Morti in corsia, l’affondo della Procura
«Cazzaniga voleva uccidere i pazienti»

I pubblici ministeri: «Grazie al suo “protocollo” il medico accelerava i decessi. Si tratta di un professionista esperto che utilizzava i farmaci nella più totale impunità»

È iniziata questa mattina e proseguirà lunedì davanti alla Corte d’Assise di Busto Arsizio la requisitoria fiume da parte dei Pm, Maria Cristina Ria e Gianluigi Fontana, contro Leonardo Cazzaniga e gli altri imputati coinvolti a vario titolo nell’inchiesta “Angeli e Demoni”.

Cazzaniga, ex vice primario del Pronto soccorso di Saronno, in particolare sta rispondendo di quindici omicidi volontari, mentre gli altri soggetti coinvolti (ex dirigenti e medici dell’ospedale di Saronno), sono accusati di favoreggiamento, omissione di denuncia.

«Alla luce degli elementi – ha detto la Ria - sulla base delle perizie, la Procura ritiene che l’imputato attraverso quelle pratiche avesse voluto accelerare la morte dei pazienti».
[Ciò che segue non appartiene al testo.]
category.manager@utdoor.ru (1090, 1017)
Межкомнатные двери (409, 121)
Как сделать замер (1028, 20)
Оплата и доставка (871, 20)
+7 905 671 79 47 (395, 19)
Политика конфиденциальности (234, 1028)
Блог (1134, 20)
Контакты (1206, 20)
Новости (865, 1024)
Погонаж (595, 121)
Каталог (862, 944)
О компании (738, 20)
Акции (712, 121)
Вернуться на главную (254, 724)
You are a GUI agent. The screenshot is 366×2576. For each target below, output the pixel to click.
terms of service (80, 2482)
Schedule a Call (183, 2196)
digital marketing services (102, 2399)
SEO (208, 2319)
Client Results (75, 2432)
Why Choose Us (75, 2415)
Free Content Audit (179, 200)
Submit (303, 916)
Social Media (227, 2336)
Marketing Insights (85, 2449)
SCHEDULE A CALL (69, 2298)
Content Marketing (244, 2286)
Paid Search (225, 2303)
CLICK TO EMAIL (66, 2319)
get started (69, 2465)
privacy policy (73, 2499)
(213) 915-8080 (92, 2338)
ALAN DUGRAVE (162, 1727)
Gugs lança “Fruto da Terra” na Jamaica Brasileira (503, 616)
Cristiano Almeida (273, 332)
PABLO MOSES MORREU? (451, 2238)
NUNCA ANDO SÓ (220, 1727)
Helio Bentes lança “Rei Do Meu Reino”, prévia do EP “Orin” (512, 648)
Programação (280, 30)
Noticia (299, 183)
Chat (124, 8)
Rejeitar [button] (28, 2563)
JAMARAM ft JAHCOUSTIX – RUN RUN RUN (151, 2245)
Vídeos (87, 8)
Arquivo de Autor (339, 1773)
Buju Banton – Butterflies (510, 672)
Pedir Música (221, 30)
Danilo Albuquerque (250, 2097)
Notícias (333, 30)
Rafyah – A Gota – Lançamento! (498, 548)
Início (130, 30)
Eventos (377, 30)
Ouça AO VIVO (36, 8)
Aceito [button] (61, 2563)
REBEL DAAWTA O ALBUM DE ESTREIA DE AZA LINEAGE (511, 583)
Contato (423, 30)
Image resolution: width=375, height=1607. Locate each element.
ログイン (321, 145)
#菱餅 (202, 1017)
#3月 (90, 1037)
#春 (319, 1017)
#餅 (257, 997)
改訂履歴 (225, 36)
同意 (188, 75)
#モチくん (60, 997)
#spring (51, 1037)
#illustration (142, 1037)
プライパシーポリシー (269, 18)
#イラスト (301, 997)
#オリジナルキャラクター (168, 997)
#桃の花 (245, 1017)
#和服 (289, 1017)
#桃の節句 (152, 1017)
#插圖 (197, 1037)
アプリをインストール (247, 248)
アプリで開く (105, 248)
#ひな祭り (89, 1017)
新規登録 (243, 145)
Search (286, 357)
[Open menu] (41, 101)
È questo uno dei passaggi chiave dell’accusa che prima aveva tratteggiato anche la personalità del Cazzaniga: «A prescindere dall’assenza di specializzazioni si tratta di un medico esperto e preparato. Emerge anche il preteso senso di superiorità rispetto ai suoi collaboratori, medici e infermieri. Un senso di superiorità del quale non ha mai fatto alcun mistero. Ha denigrato spesso i suoi colleghi anche dal punto di vista etico-morale».

«Un medico - ha argomentato la Ria - che ostentava questa superiorità con atteggiamenti denigratori verso i colleghi. L’atteggiamento di superiorità, di denigrazione, l’uso dei farmaci, la consegna dei farmaci a persone che non erano pazienti, avveniva nella totale impunità senza che nessuno facesse nulla. All’interno dell’ospedale Cazzaniga aveva grande libertà di azione».